NÓS QUEREMOS SER OUVIDOS: “ensino remoto” não é educação!

Bruna Medina, Jonathan Barra Pereira

Resumo


A atual pandemia demandou medidas apressadas para dar continuidade ao ano letivo. Assim, buscamos refletir e relatar a implementação do ensino remoto emergencial, em uma escola estadual mineira e uma escola municipal de Maricá/RJ. Nas experiências relatadas, mais houve aproximações que distanciamentos e as queixas principais foram: pouco apoio governamental, sobrecarga de trabalho e dificuldade em atingir os alunos por meio virtual.

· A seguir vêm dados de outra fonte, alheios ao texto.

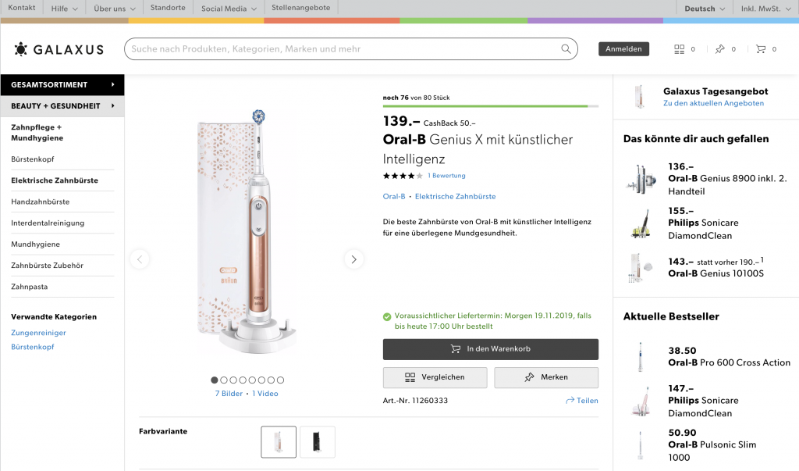Select the last image carousel dot
This screenshot has height=471, width=799.
[x=281, y=380]
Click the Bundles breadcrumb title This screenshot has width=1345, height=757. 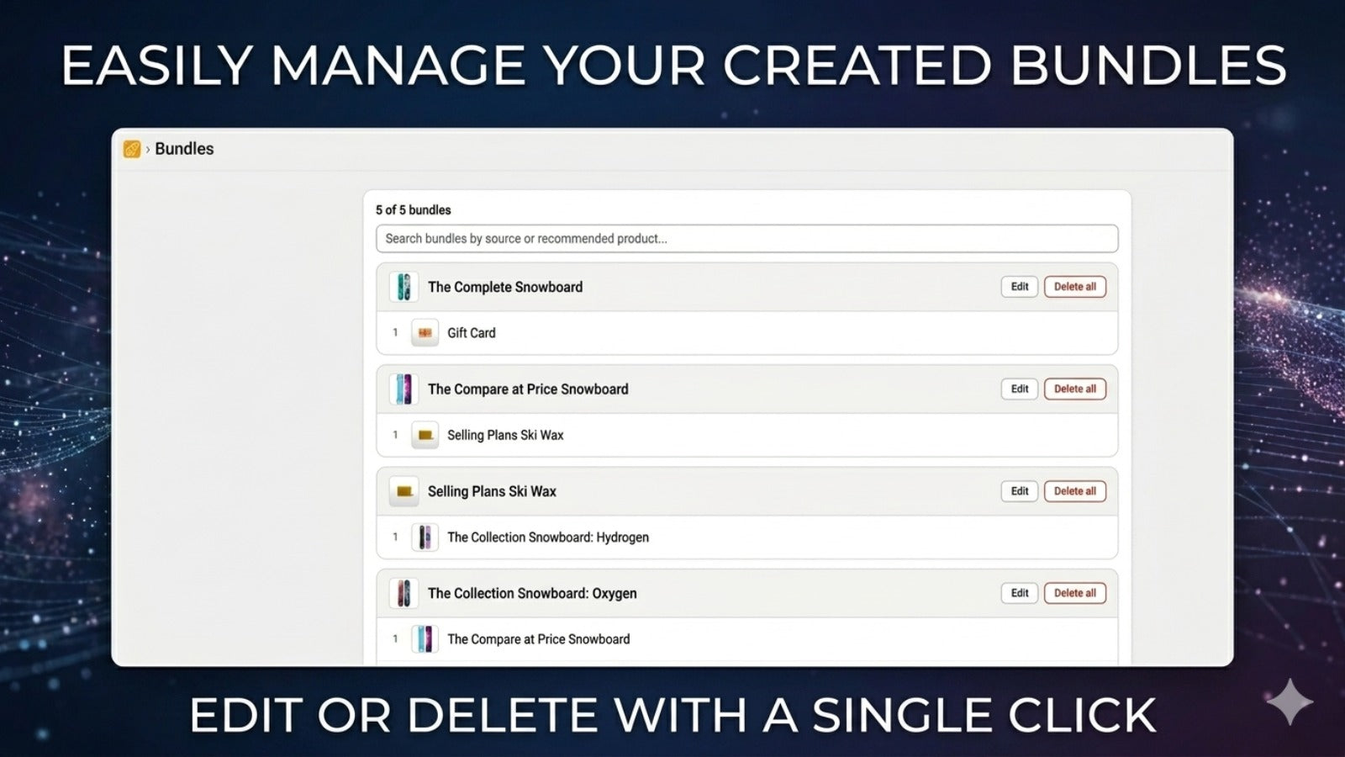[x=184, y=149]
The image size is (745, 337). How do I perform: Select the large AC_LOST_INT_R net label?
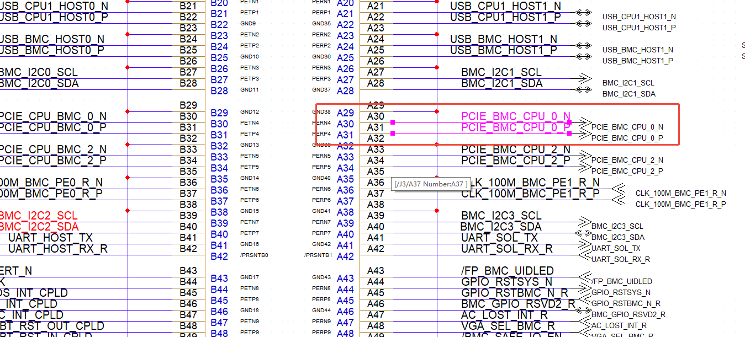(505, 315)
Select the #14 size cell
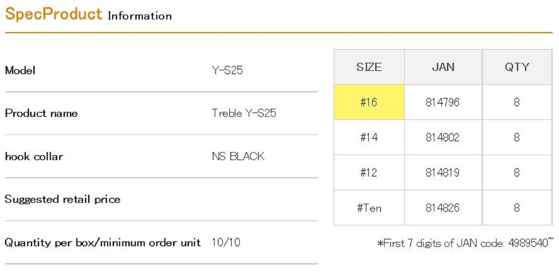The width and height of the screenshot is (559, 272). (369, 138)
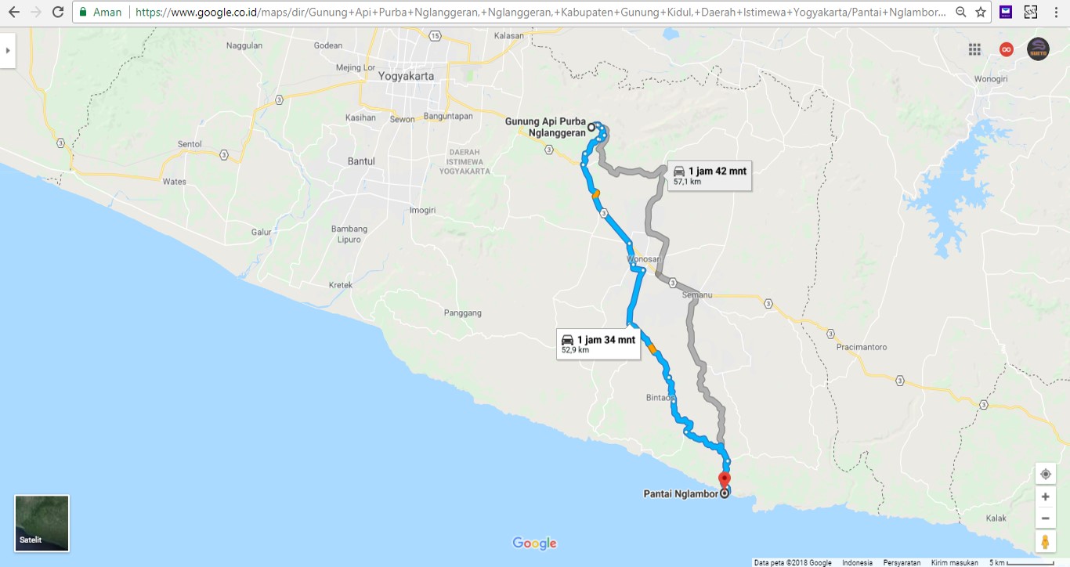
Task: Zoom out using the minus button
Action: click(1045, 518)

Acerca da educação física, o ensino remoto emergencial tornou sua precarização ainda mais evidente, seja por parte das secretarias de educação que a trataram diferente de outras disciplinas, seja pela escola que a compreende como um momento de lazer. Os problemas enfrentados na implementação do ensino remoto emergencial não são atuais, mas sim históricos e estruturais. Não temos respostas sobre como deveríamos ter agido nessa situação, mas acreditamos que o que vem sendo realizado não favorece nem os alunos, nem os professores.


Palavras-chave


Educação; Ensino remoto; Educação Física escolar.